Several programs recommend that patients lose 5–10% of total body weight prior to surgery, which has been associated with improved surgical outcomes and greater postoperative weight loss. The mean interval between indication for surgery and the procedure was long (over 2 years) and the patients experienced 5.7% total body weight loss during this period compared with basal weight or 17.58% of total body weight loss (TBWL). It has been demonstrated that the patients may benefit from close monitoring of weight preoperatively; therefore, our program performs periodic visits while on the wait list, on average one visit quarterly [8].

The resolution of comorbidities is a desired outcome, and in some cases, may be the main reason for treating morbidly obese patients. At 12 months after surgery, 208 patients (who had at least one comorbidity at baseline) experienced resolution of their comorbid condition. Estimates of comorbidity resolution were over 90% for hypertension, diabetes mellitus, sleep apnea, and dyslipidemia. This is reflected by the number of concomitant drugs taken by the patients. Patients at baseline used an average of 1.35 drugs, with an increase to 2.3 drugs while on the wait list, indicating a possible deterioration of their condition. The number of average number of drugs taken by a patient decreased to 1.2 drugs at 12 months after surgery.

These results are consistent with those observed from other Brazilian and international studies. Pinhel et al. conducted a retrospective study on data of 598 Brazilian morbidly obese patients (grade III, >40 mg/kg2), aiming to evaluate the impact of bariatric surgery solely on weight loss and metabolic outcomes. They also found that their study population experienced weight loss and significant reduction in the proportion of patients with diabetes mellitus and dyslipidemia; however, their study did not include any safety data [2].

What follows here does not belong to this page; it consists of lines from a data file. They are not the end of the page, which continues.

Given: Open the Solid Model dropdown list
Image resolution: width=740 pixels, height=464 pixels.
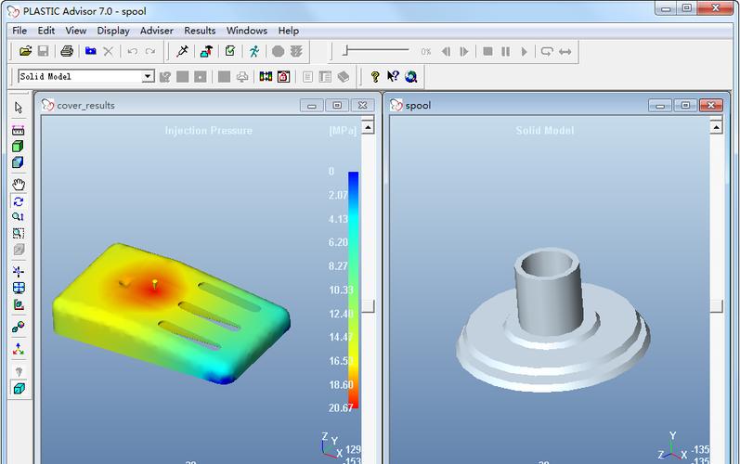Looking at the screenshot, I should coord(148,76).
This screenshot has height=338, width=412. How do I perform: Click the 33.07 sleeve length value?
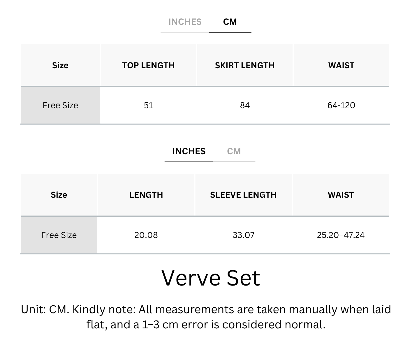point(243,235)
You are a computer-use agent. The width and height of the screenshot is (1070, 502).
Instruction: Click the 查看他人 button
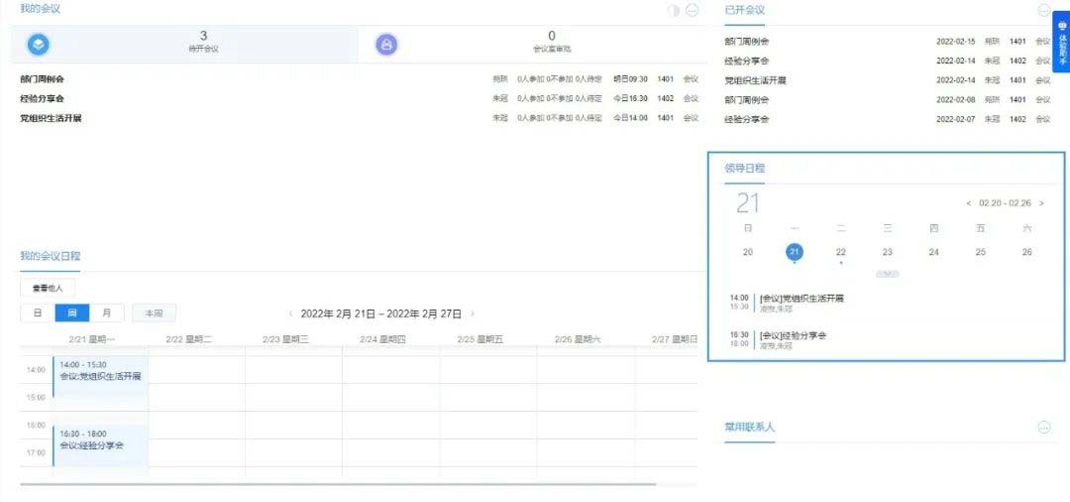(x=48, y=288)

Additionally, Chang et al. conducted a systematic review with 259 articles. Similarities were seen in baseline characteristics (higher proportion of female and white patients, mean age of 45 years, and BMI of 46). They found a complication rate of 17%. BMI changes of approximately −12 kg/m2 at year 1 were observed, and comorbid conditions significantly improved after surgery [3].

Obesity and associated diseases have a significant financial impact on the public health system. In 2011, the cost burden of obesity and related conditions was estimated at US$269.6 million, which represents 1.86% of the budget for medium- and high-complexity healthcare expenses in the Brazilian public health system. Morbid obesity costs totaled $64.2 million, and the highest costs were attributable to diabetes and ischemic heart disease. Bariatric surgery is also included in the total costs associated with morbid obesity, and bariatric surgical costs are estimated at $17.4 million. An effective approach causing the improvement or resolution of comorbidities may lead to a significant reduction of concomitant therapy and therefore, reduce total treatment costs for morbidly obese patients [4, 9].

Conclusion

The inclusion of bariatric surgery as a reimbursable procedure by Public Health was an advance in the treatment of morbidly obese patients. Our “real-world” experience in an accredited center demonstrated beneficial outcomes with respect to weight loss and the resolution of obesity-related comorbidities. Health authorities should develop and implement programs to stimulate high-volume centers to replicate such results across the country.